In un bellissimo articolo, David Grossman afferma che ciascuno di noi, dopo questa esperienza, sarà diverso. E che più d’uno, questa novità, questa diversità, la indagherà e la farà vivere, magari mutando in maniera significativa la propria esistenza. Auspica, Grossman, che torneremo più umani. Suggerisce, implicitamente, che saremo migliori. È un pensiero bellissimo, confortante, di uno scrittore – e uomo – con un cuore grandissimo, che tanto ha visto e vissuto. Voglio credere che abbia ragione, ma la drammaturgia mi dice che il suo potrebbe rivelarsi un pensiero ottimista. Se anche è vero che ogni personaggio di una storia ha un’epifania, è falso che tutti ne risultino cambiati. È un automatismo che va bene per i film di Walt Disney, che si propongono di intrattenere, emozionare, e anche trasmettere valori positivi. Tutto legittimo. Ma nelle storie per adulti, solo talvolta ciò accade.
Un autore che ne è ben cosciente, tanto da averci costruito sopra una carriera, è Martin Scorsese. I suoi personaggi, prima che il film finisca, qualcosa la capiscono – di sé, degli altri, della realtà – ma spesso si guardano bene dal trarne le conseguenze. In Mean Streets, il giovane scapestrato interpretato da De Niro sa che i debiti si pagano, ma la sua natura autodistruttiva prende il sopravvento, portandolo alla morte. Al termine della sua epopea criminale, il Ray Liotta di Quei bravi ragazzi comprende che vivere da gangster significa essere dominato dalla paura, eppure lui, quando la perde, quella vita la rimpiange; nel finale, accetta di vivere sotto protezione della polizia, e allora deve fare la fila nei negozi, come tutti gli altri; diventa uno stronzo qualunque, per citare le sue parole. Ha capito che il crimine non paga, ma il suo spirito non è cambiato.
Ecco, secondo me, questa faccenda dell’epifania è il vero punto di contatto fra vita e arte: è qui che ci riveliamo uguali ai personaggi delle storie, ed è qui che le storie possono dirci qualcosa di come conduciamo le nostre esistenze.
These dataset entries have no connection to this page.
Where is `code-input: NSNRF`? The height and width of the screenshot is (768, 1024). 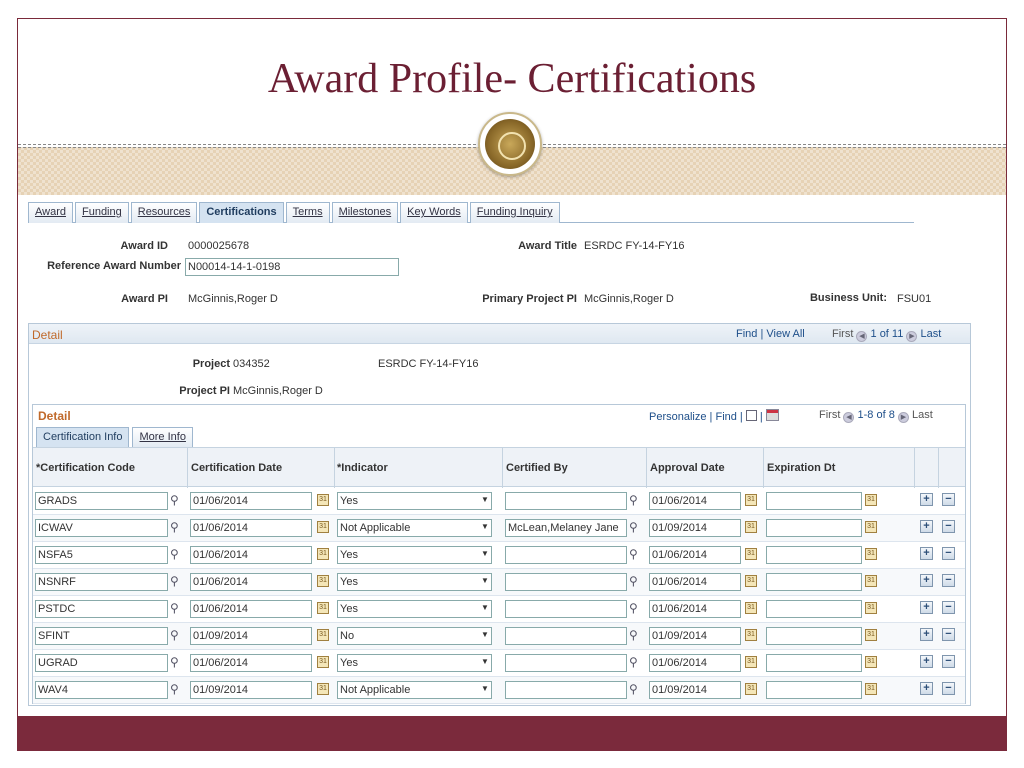 code-input: NSNRF is located at coordinates (102, 582).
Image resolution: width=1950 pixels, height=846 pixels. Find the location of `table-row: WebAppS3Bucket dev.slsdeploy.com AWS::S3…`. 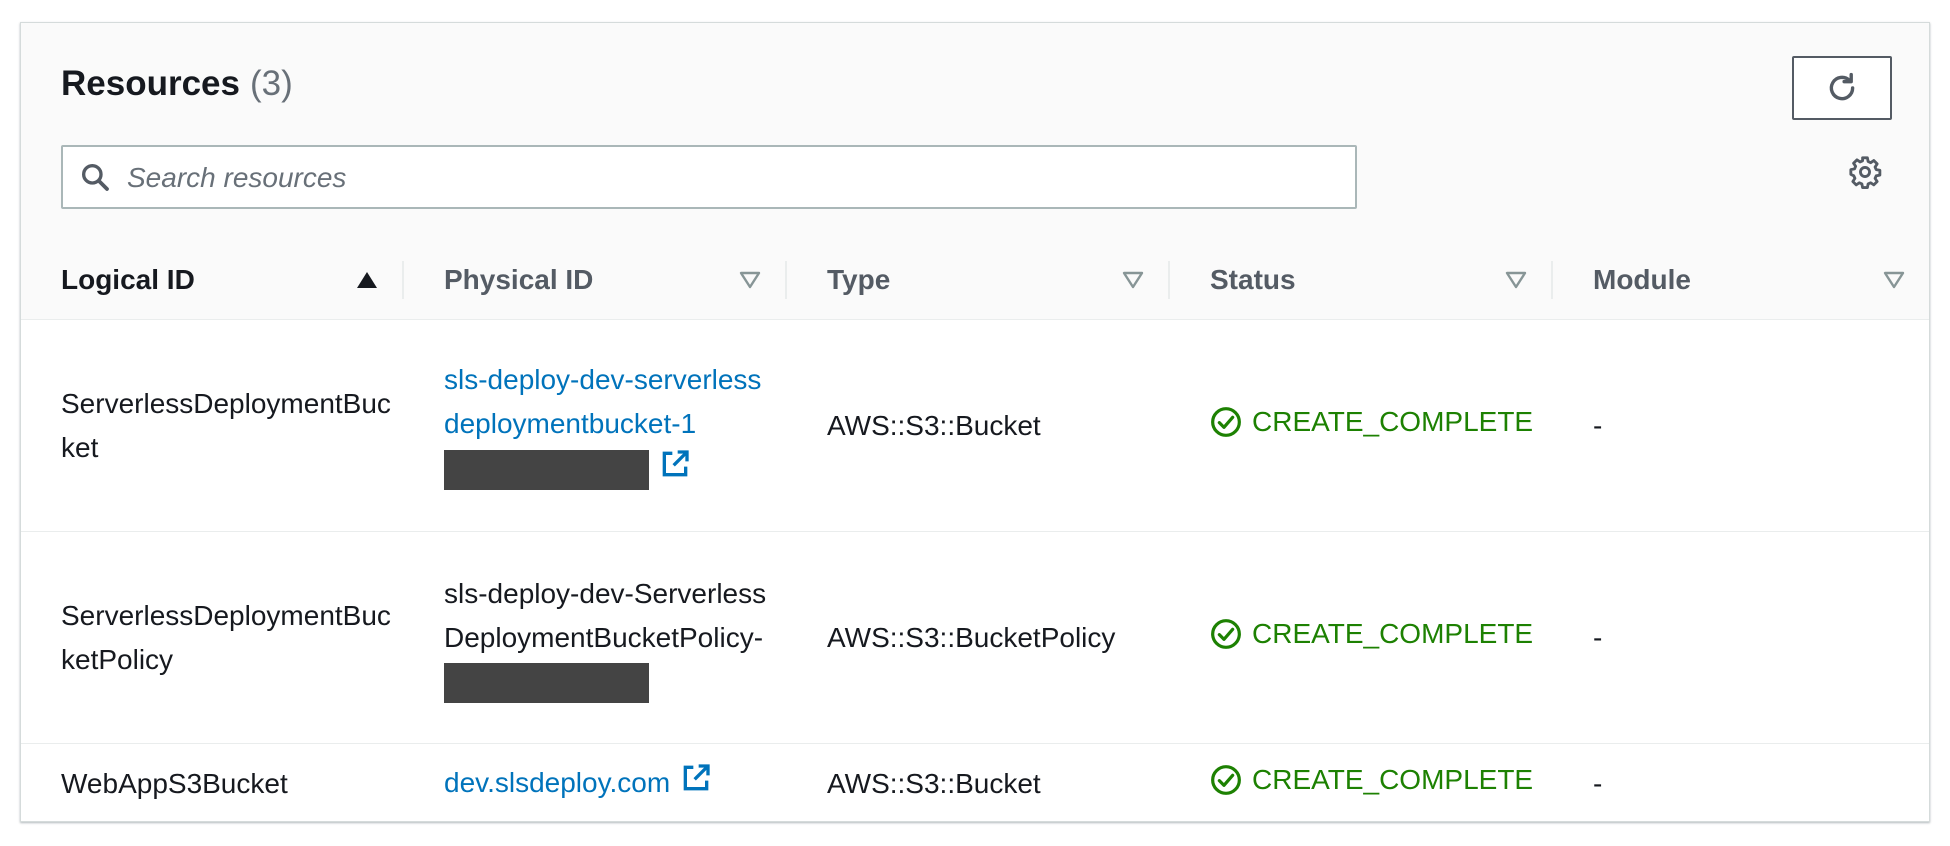

table-row: WebAppS3Bucket dev.slsdeploy.com AWS::S3… is located at coordinates (975, 783).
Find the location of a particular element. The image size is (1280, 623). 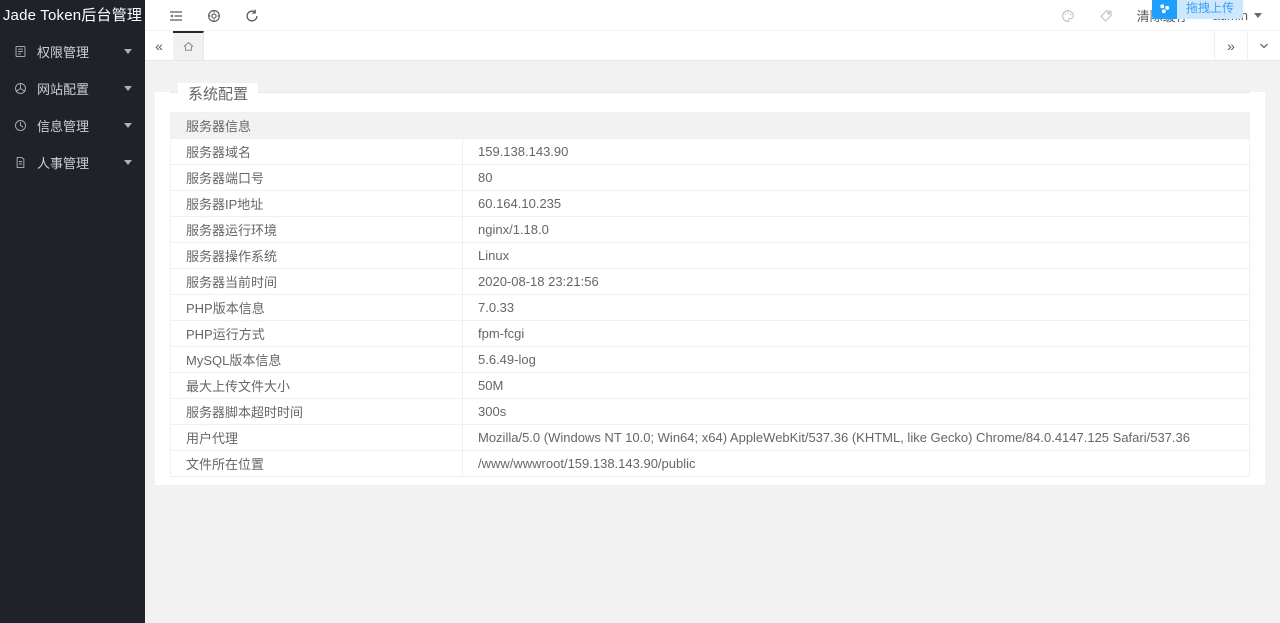

sidebar-item-hr-manage: 人事管理 is located at coordinates (72, 162).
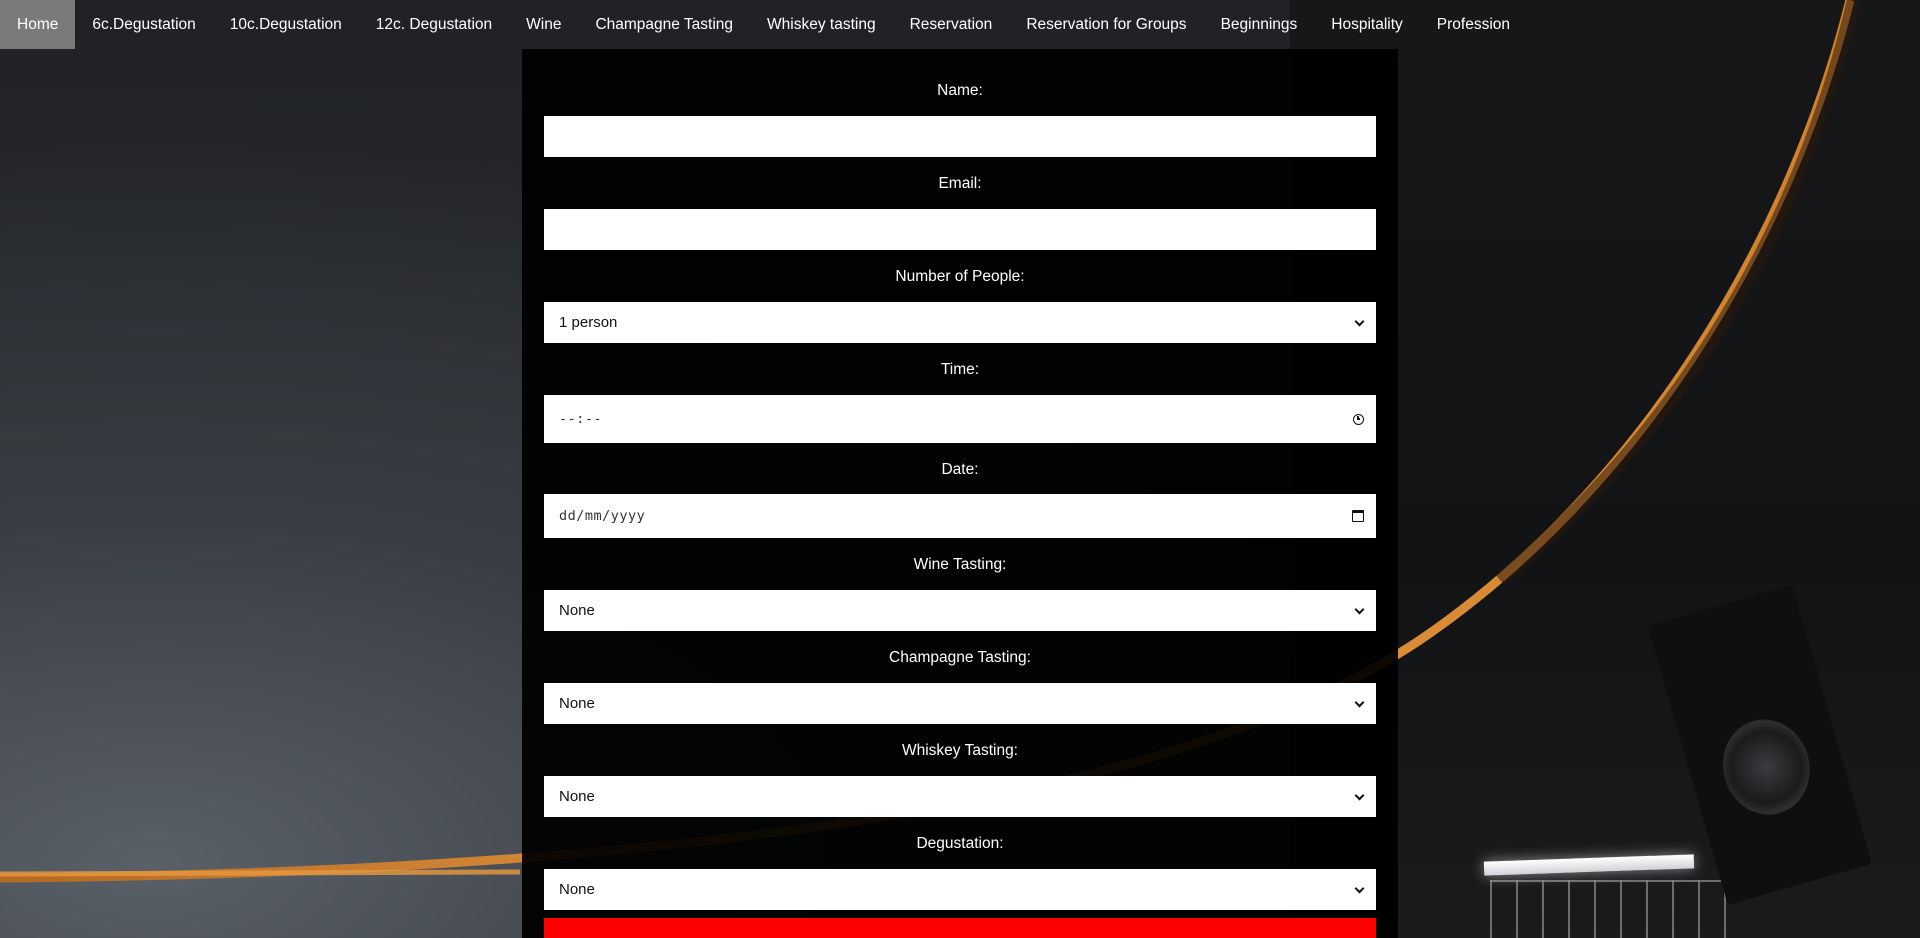  I want to click on nav-item-6c-degustation: 6c.Degustation, so click(144, 24).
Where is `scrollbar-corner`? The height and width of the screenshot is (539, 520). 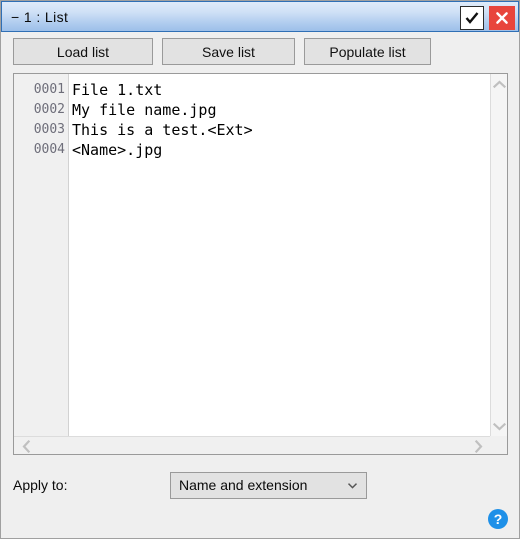 scrollbar-corner is located at coordinates (498, 445).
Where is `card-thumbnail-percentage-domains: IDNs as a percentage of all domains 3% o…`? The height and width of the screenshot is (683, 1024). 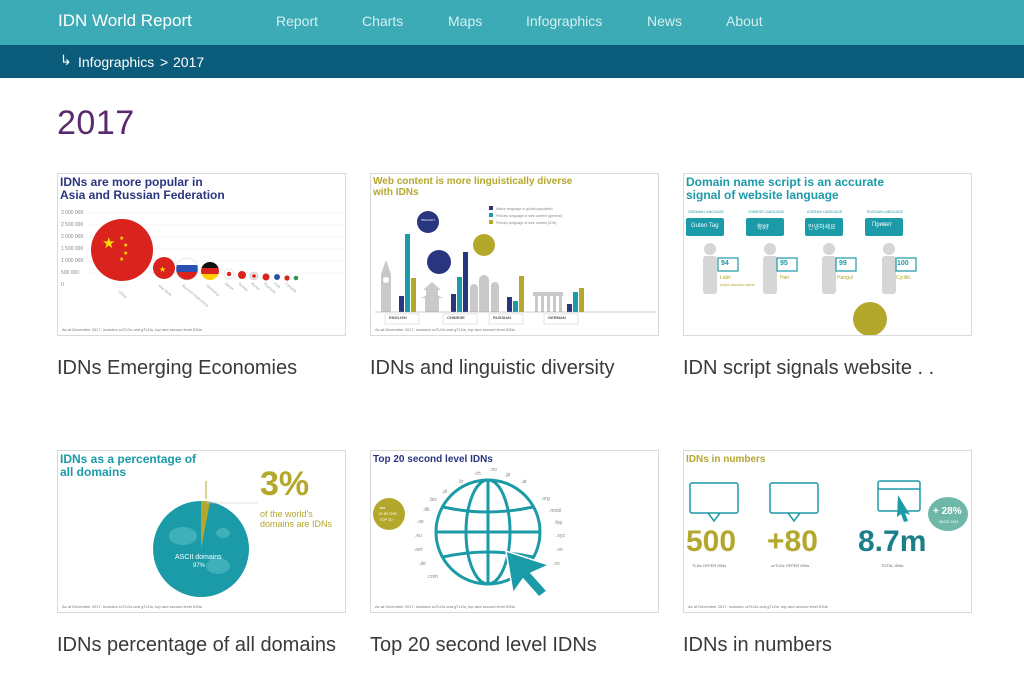 card-thumbnail-percentage-domains: IDNs as a percentage of all domains 3% o… is located at coordinates (202, 532).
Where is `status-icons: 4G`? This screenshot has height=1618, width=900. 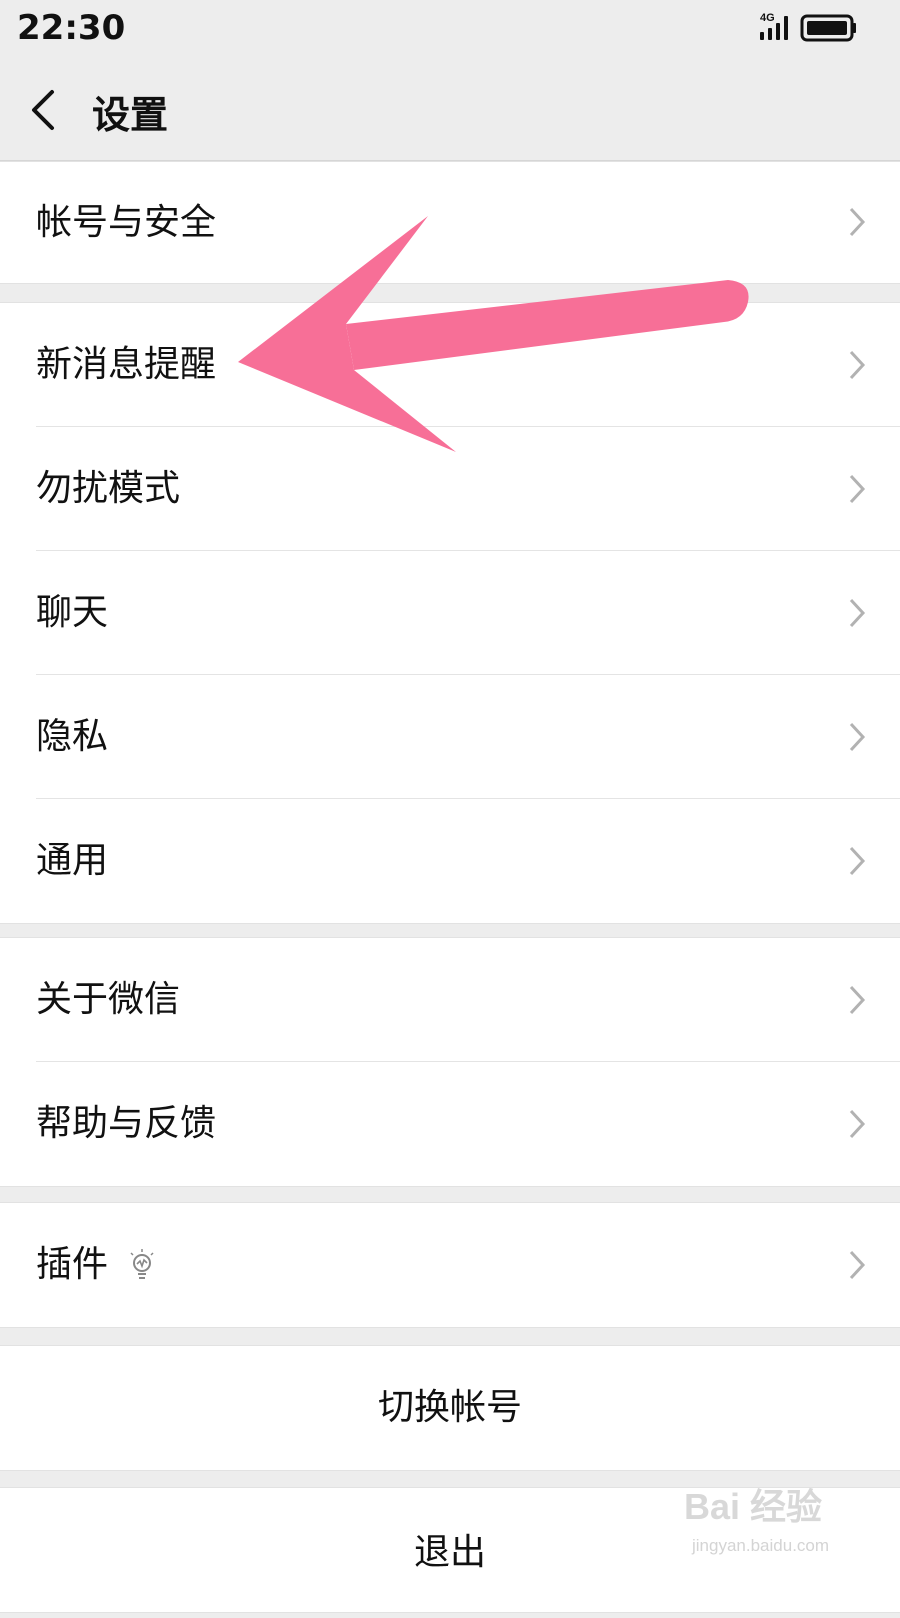 status-icons: 4G is located at coordinates (820, 28).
Tutti noi, ritengo, scopriremo qualcosa: di essere più coraggiosi, o timorosi, di quello che pensavamo; di essere egoisti, o disposti al sacrificio; di vivere con la persona giusta, o, purtroppo, con quella sbagliata; di stare bene con noi stessi, o di odiarci; di amare il silenzio, o non poterlo sopportare. Lo capiremo, su questo ho pochi dubbi. Poi, cosa ce ne faremo di questa consapevolezza, è tutt’altra faccenda. Fra noi, qualcuno lascerà che l’epifania conduca a una diversità, a un cambiamento. Magari per il meglio, come si augura Grossman. E qualcun altro, come ci ha insegnato Scorsese – e Sofocle, Eschilo ed Euripide – rimarrà invece vittima della propria natura. Capirà, ma resterà, tragicamente, uguale a sé stesso.